Unless you are able to successfully defend the WUP, your company will be forced into liquidation against your will. An Official Receiver will be appointed by the courts who will administer the closure of your company as well as any associated investigation into your conduct as a director.
Closure Options for Solvent Companies
It is not just insolvent companies who may be looking at closure options; indeed, there are a whole host of reasons why a solvent business may also be looking at closing its doors for good. Perhaps the owners are approaching retirement and there is no one suitable to take over the business, maybe the market is changing and the need for the company is no longer there, or in many cases the directors are simply looking to extract the proceeds from the business and move on to a new venture.
Regardless of the reasons behind the desire to close, there are two main way in which this can be achieved.

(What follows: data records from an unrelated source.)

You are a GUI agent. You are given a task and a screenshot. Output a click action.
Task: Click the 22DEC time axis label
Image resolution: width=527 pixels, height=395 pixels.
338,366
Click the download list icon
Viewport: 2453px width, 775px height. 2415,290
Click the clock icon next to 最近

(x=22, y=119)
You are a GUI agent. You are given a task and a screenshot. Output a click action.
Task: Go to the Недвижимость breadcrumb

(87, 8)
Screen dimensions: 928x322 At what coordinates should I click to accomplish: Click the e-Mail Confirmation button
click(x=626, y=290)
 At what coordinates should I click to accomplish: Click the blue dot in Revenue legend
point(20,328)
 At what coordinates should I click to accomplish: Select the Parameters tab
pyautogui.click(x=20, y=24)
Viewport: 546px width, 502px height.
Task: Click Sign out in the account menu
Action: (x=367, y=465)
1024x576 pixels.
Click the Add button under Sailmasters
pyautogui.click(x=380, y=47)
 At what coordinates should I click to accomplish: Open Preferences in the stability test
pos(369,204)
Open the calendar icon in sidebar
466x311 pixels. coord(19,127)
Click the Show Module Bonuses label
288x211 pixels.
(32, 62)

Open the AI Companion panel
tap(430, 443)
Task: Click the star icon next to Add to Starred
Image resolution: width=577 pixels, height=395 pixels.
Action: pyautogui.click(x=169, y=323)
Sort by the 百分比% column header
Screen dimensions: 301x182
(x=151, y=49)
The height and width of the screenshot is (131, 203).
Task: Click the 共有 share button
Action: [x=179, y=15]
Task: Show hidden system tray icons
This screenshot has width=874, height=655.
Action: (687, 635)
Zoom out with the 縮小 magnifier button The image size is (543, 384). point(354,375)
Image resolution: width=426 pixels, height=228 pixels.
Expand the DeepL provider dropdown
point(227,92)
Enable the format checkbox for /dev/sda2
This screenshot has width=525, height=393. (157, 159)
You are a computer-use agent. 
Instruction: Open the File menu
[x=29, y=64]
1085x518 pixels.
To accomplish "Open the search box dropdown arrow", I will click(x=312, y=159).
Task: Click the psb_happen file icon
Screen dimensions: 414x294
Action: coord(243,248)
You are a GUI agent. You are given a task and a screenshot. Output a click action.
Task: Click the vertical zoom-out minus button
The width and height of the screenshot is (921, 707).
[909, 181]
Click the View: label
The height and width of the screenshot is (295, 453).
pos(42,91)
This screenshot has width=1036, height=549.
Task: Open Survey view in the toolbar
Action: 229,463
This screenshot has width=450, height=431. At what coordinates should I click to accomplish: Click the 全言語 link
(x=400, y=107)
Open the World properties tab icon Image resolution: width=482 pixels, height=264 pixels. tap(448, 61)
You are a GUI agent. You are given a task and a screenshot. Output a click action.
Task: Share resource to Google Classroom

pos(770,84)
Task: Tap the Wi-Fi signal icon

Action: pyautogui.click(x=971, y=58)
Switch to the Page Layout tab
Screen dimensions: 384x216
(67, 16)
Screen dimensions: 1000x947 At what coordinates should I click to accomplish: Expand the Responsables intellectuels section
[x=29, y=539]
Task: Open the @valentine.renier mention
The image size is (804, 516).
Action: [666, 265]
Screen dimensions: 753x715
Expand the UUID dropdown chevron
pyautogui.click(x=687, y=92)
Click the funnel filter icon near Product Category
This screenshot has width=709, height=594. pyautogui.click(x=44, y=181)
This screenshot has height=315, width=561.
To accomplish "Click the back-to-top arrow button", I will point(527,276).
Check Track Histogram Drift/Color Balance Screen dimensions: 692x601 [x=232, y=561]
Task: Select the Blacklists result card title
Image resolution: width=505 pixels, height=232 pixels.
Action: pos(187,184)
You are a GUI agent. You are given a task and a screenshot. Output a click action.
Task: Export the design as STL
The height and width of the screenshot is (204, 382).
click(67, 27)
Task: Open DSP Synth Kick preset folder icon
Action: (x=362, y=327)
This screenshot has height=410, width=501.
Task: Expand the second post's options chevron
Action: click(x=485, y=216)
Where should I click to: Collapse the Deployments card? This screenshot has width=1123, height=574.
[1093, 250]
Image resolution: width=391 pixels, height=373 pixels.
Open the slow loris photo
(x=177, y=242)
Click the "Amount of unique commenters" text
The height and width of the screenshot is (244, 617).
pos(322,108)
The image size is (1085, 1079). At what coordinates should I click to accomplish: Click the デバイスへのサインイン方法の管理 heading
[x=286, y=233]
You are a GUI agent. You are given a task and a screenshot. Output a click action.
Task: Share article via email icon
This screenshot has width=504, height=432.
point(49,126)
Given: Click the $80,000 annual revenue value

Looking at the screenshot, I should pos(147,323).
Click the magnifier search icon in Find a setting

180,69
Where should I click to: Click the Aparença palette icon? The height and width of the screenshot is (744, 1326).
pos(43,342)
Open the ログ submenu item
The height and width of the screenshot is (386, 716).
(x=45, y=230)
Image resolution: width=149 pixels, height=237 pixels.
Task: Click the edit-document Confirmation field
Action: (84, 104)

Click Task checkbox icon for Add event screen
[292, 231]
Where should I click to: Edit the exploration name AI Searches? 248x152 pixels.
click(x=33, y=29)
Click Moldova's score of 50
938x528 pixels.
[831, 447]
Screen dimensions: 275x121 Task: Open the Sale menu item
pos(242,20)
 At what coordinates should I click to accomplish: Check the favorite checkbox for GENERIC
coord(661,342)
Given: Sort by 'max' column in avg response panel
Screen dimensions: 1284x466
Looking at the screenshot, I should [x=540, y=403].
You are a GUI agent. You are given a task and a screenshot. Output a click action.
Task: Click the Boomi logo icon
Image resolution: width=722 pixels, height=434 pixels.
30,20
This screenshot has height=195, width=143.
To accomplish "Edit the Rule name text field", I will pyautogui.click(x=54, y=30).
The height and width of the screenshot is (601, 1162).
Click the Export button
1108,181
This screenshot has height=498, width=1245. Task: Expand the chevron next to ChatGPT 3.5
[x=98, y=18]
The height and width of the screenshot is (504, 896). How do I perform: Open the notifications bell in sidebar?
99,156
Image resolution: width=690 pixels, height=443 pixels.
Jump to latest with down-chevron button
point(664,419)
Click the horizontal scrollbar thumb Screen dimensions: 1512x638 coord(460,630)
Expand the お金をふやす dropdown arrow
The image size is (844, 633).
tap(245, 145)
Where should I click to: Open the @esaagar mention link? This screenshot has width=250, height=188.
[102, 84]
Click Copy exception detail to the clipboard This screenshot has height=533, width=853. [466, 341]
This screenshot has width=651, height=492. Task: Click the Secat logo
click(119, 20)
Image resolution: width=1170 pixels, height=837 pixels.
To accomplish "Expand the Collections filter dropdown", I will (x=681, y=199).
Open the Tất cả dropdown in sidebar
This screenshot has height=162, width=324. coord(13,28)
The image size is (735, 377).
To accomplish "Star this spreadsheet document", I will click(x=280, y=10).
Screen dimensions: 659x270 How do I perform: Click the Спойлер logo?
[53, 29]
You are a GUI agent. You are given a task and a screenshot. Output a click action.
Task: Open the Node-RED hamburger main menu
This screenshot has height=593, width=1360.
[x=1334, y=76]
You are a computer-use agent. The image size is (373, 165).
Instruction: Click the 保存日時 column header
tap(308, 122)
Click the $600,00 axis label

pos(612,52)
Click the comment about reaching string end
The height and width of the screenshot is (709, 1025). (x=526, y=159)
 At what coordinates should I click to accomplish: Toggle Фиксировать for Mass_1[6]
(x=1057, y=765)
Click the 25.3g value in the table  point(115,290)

- Company Strike Off/ Dissolution – If your company is no longer required, you can apply to have the company struck off the register held at Companies House. This process is also known as dissolving a company. Company strike off is a relatively quick and cheap way of closing down a limited company without debts. Directors must complete a DS01 form and pay the appropriate fee. Any assets remaining in the company at the time the strike off is finalised will become ‘bona vacantia’ and possession of these assets (including any cash left in company bank accounts) will be transferred to the crown.
While strike off may be a straight forward process, this is rarely the most cost-effective manner of closing down a solvent company. If your business has in excess of £25,000 worth of cash or other assets to distribute, it is highly likely that opting for a formal solvent liquidation process by way of a MVL will prove to be the most appropriate way of achieving this.
- Members’ Voluntary Liquidation (MVL) – A Members’ Voluntary Liquidation is a formal process which brings a solvent company to an orderly end. One of the main benefits of using an MVL rather than opting for strike off, is that funds extracted from the business using this method are treated as capital gains rather than income, and taxed accordingly.
Many will also be able to take advantage of Business Asset Disposal Relief (BADR) – formally known as Entrepreneurs’ Relief – which reduces the payable rate of tax even further, down to just 10%. While an MVL does cost more than a strike off owing to the fact that an insolvency practitioner has to be appointed to oversee the process, the amount saved in tax often eclipses these professional fees.